A condenação de Cláudia Simões é um motivo de vergonha para todos nós e um sinal de todos os erros do Chega: a prova de que há racismo estrutural, a evidência da desigualdade de tratamento em função da cor da pele. Eu não tenho qualquer dúvida, mesmo nenhuma, porque já aconteceu, que, se me esquecer do passe no autocarro, tenho compreensão, não é chamada a polícia e que, se for chamada, não acabo o dia com a cara esmurrada. Como sei que os meus filhos, no caminho para a escola, nunca foram parados para serem revistados, ao contrário do que aconteceu várias vezes ao filho de uns amigos negros, jovem impecável que apenas era parado por ser negro. Como sei que que, a mim, se me exaltar seja por que motivo for, ninguém me manda para a minha terra, ainda que essa terra seja a mesma onde nasceu o meu amigo negro que é sempre mandado para lá. A juíza do Tribunal de Sintra que condenou Cláudia Simões, de acordo com os relatos disponíveis sobre a forma como a tratou durante as audiências, está, através do seu lugar, a legitimar todo o ódio e toda a perseguição que os negros sofrem e a ser agente das campanhas cheganas. Vimos o vídeo das agressões, vimos as fotos do rosto espezinhado. E vimos como André Ventura se entusiasma na defesa de tudo isto, ainda que de forma indireta, com os seus gestos de legitimação do lugar onde o racismo cresce nas forças de segurança. Esta juíza está a normalizar tudo isto, a prestar um péssimo serviço à justiça, porque transforma a vítima em culpada, emparelhando com os seus colegas magistrados que já fizeram o mesmo a vítimas de violência doméstica ou de violação, mitigando a culpa dos agressores ou sugerindo que a vítima “se pôs a jeito”. Esquece-se que a sua função é também pedagógica ou apenas se lembra disso para fazer a pedagogia que lhe interessa.

De post em post nas redes sociais, de sentença em sentença, de comentário em comentário, assistimos à perigosa normalização de tudo isto. À confusão deliberada entre ódio e liberdade de expressão, à redução de todas as formas de segregação e discriminação ao estatuto de opinião. Esta semana, Rishi Sunak partilhou um vídeo indigno sobre a abordagem do Labour à imigração, com a mais manifesta falta de empatia por todos os que vivem o horror da fuga dos seus países. Que isto parta de um partido conservador e não da extrema-direita é assustador, porque mostra a subtileza da apropriação do discurso racista por quem tradicionalmente não o era (ou não o assumia).

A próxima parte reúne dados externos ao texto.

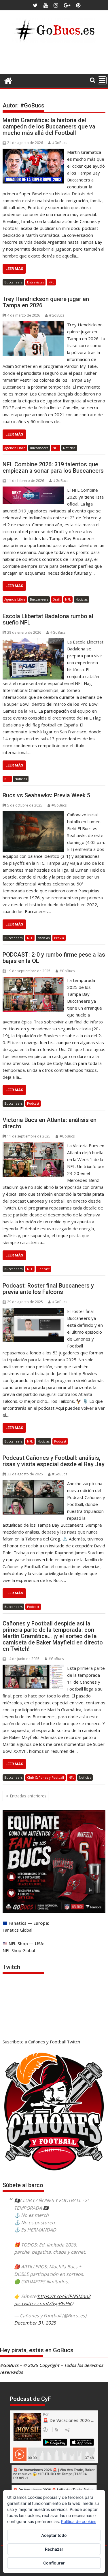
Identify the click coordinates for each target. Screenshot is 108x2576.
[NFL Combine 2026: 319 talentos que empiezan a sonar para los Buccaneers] (34, 490)
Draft (56, 599)
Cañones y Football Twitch (54, 2042)
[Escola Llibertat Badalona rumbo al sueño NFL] (33, 642)
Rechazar (54, 2549)
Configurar (54, 2562)
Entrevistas (35, 282)
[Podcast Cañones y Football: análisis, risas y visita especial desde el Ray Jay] (33, 1483)
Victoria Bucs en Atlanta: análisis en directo (49, 1123)
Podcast (33, 1103)
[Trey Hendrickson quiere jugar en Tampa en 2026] (34, 325)
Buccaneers (13, 282)
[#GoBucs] (8, 80)
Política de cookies (78, 2521)
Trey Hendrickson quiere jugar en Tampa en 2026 (46, 302)
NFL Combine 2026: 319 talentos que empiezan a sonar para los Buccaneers (53, 467)
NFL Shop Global (19, 1950)
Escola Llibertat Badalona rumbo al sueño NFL (48, 619)
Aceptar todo (54, 2535)
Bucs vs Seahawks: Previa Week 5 (46, 795)
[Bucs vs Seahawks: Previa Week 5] (33, 814)
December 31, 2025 (35, 2323)
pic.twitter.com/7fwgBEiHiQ (43, 2303)
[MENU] (102, 80)
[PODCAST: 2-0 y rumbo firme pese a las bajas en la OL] (33, 980)
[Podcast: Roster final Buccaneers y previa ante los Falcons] (33, 1311)
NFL (51, 282)
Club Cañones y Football (45, 1777)
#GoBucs (59, 142)
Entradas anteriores (28, 1796)
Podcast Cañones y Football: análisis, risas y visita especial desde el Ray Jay (54, 1461)
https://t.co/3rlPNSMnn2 (63, 2296)
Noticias (69, 448)
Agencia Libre (14, 448)
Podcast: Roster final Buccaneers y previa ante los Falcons (48, 1288)
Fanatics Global (17, 1930)
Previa (59, 938)
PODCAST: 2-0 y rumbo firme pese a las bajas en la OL (54, 957)
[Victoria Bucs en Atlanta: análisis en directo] (33, 1145)
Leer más (14, 268)
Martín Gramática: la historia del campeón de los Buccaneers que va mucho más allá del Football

Quantos negros há, em Portugal, nos lugares de topo das empresas? Qual é a percentagem de médicos, professores universitários ou advogados? O racismo estrutural não se afere pela legislação, mas sim pelo atraso que ainda temos e que carece de discriminação positiva. E essa afirmação positiva deve, também, passar pela justiça, sobretudo quando as lutas são desiguais, quando uma juíza devia medir proporcionalidade na aplicação de penas, quando não podia ignorar que um crime pontual não é isento de um contexto maior.

Se a manifestação de 2 de agosto de 2020 já não fazia qualquer sentido, 4 anos depois ainda menos faz, porque o Chega tem permitido que haja cada vez mais Cláudias Simões em Portugal. Porque aqueles hematomas têm autores morais.